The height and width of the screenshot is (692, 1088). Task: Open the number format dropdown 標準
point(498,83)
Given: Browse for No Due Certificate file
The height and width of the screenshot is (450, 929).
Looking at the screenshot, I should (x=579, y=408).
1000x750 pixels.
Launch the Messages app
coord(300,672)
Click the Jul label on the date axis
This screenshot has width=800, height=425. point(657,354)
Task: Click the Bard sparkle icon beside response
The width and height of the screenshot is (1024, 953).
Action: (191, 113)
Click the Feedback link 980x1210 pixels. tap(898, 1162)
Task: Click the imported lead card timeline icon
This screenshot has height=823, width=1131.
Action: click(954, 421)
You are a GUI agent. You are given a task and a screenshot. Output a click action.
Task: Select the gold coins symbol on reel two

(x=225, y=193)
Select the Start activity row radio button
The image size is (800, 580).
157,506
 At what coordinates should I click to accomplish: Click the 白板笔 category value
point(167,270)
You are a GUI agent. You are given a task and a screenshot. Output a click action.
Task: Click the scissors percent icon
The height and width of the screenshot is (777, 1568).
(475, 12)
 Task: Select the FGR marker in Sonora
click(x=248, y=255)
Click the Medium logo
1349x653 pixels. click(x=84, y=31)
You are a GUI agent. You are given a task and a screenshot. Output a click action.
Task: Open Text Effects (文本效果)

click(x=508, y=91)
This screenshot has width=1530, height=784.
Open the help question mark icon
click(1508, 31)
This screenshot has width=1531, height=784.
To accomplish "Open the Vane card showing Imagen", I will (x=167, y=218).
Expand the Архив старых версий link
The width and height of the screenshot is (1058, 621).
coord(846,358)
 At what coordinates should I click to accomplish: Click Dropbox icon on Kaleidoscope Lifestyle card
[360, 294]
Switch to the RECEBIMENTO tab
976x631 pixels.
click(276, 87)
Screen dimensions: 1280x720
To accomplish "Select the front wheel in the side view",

+++++

Required action »
Your task is to repeat each of the records above exactly.

Output of the task »
The height and width of the screenshot is (692, 1088). Task: Open the number format dropdown 標準
point(498,83)
Given: Browse for No Due Certificate file
The height and width of the screenshot is (450, 929).
Looking at the screenshot, I should (x=579, y=408).
1000x750 pixels.
Launch the Messages app
coord(300,672)
Click the Jul label on the date axis
This screenshot has width=800, height=425. point(657,354)
Task: Click the Bard sparkle icon beside response
The width and height of the screenshot is (1024, 953).
Action: (191, 113)
Click the Feedback link 980x1210 pixels. tap(898, 1162)
Task: Click the imported lead card timeline icon
This screenshot has height=823, width=1131.
Action: click(954, 421)
You are a GUI agent. You are given a task and a screenshot. Output a click action.
Task: Select the gold coins symbol on reel two

(x=225, y=193)
Select the Start activity row radio button
The image size is (800, 580).
157,506
 At what coordinates should I click to accomplish: Click the 白板笔 category value
point(167,270)
You are a GUI agent. You are given a task and a screenshot. Output a click action.
Task: Click the scissors percent icon
The height and width of the screenshot is (777, 1568).
(475, 12)
 Task: Select the FGR marker in Sonora
click(x=248, y=255)
Click the Medium logo
1349x653 pixels. click(x=84, y=31)
You are a GUI agent. You are given a task and a screenshot. Output a click action.
Task: Open Text Effects (文本效果)

click(x=508, y=91)
This screenshot has width=1530, height=784.
Open the help question mark icon
click(1508, 31)
This screenshot has width=1531, height=784.
To accomplish "Open the Vane card showing Imagen", I will (x=167, y=218).
Expand the Архив старых версий link
The width and height of the screenshot is (1058, 621).
coord(846,358)
 At what coordinates should I click to accomplish: Click Dropbox icon on Kaleidoscope Lifestyle card
[360, 294]
Switch to the RECEBIMENTO tab
976x631 pixels.
click(276, 87)
Screen dimensions: 1280x720
To accomplish "Select the front wheel in the side view",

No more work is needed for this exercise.